By increasing awareness of uncommon conditions, we can help to ensure better diagnosis rates and heart health equity … because every heartbeat matters.
While each individual disease is rare, collectively rare diseases are common, affecting approximately 5% of the world’s population. There are more than 6,000 known rare diseases, some of which affect the heart and circulatory system.
Eighty percent of rare diseases are genetic in origin and often present at an early age. Patients with rare diseases also suffer from delays in diagnosis due to a lack of medical knowledge and poor awareness of these conditions, which contributes to a considerable social and financial burden for affected individuals as well as their families and caregivers.

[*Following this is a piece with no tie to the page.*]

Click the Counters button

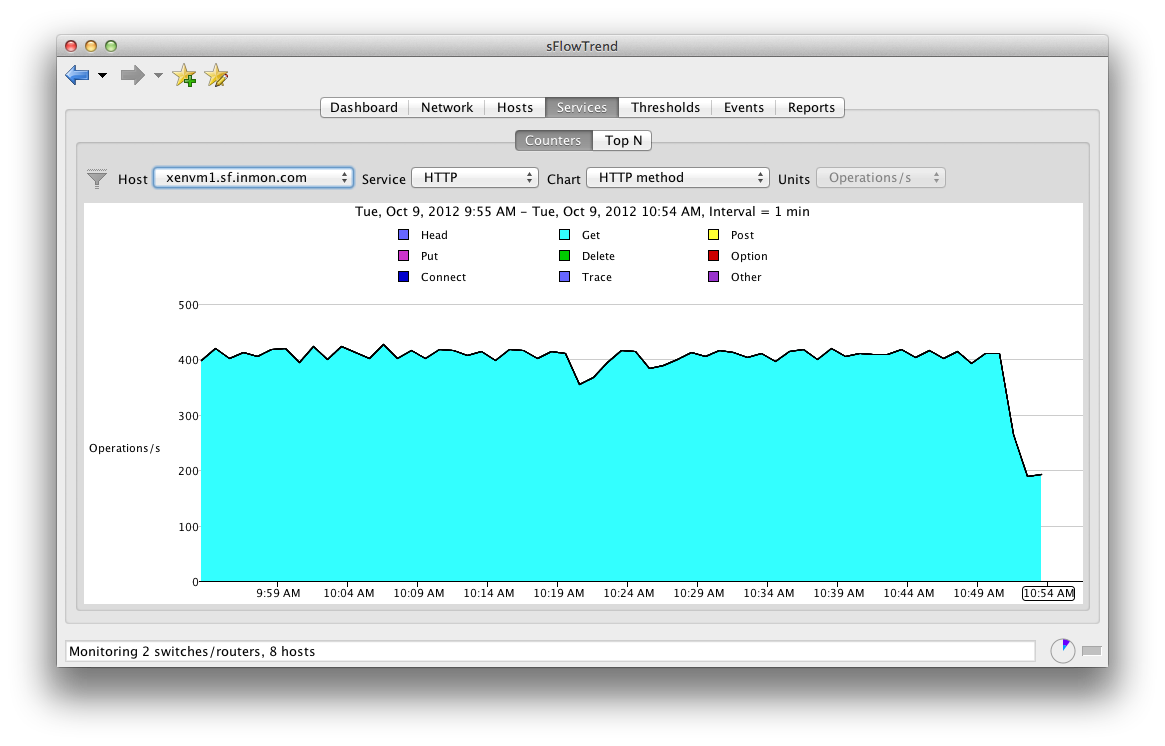pos(553,140)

Cardiovascular disorders are anything but rare, accounting for almost 50% of all noncommunicable diseases worldwide and caused by common conditions such as hypertension. With constrained resources and limited access to specialist cardiac investigations, the diagnosis of rare cardiovascular disease can be challenging. In many cases, suspicion is triggered by an unusual or extraordinary event—for example, sudden death in a young relative. On other occasions, the diagnosis is retrospective following delayed recognition of atypical features.

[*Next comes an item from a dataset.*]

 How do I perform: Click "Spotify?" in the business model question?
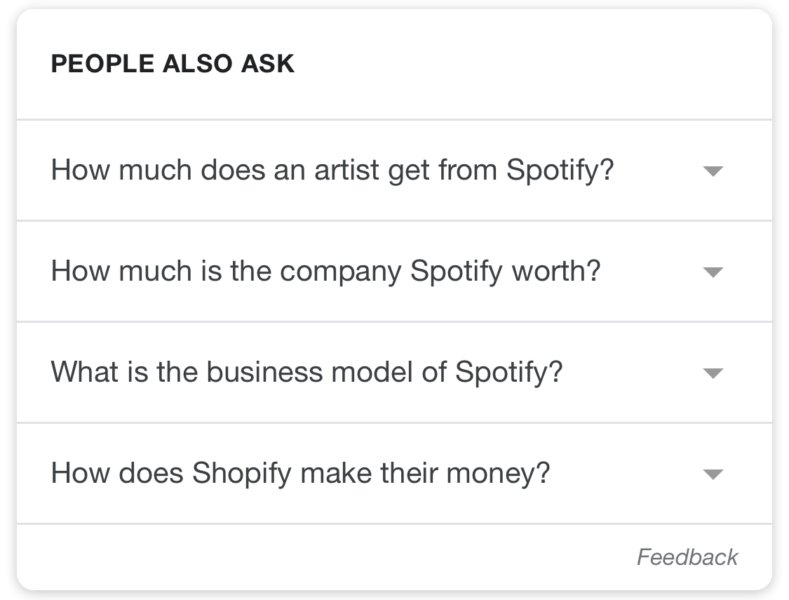tap(509, 372)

While acknowledging the diagnosis of rare diseases requires some specialized knowledge and access to investigations such as genetic testing, appropriate clinical assessment combined with routinely available tests can be used as a first pass filter to detect some of the most important rare cardiovascular conditions.
One of these is called transthyretin amyloid cardiomyopathy or ATTR-CM, which is a form of cardiac amyloidosis. ATTR-CM is a rare, underdiagnosed and fatal condition, resulting in progressive heart failure.
Another is Kawasaki Disease, which is actually becoming increasingly common and is the leading cause of acquired heart disease on children.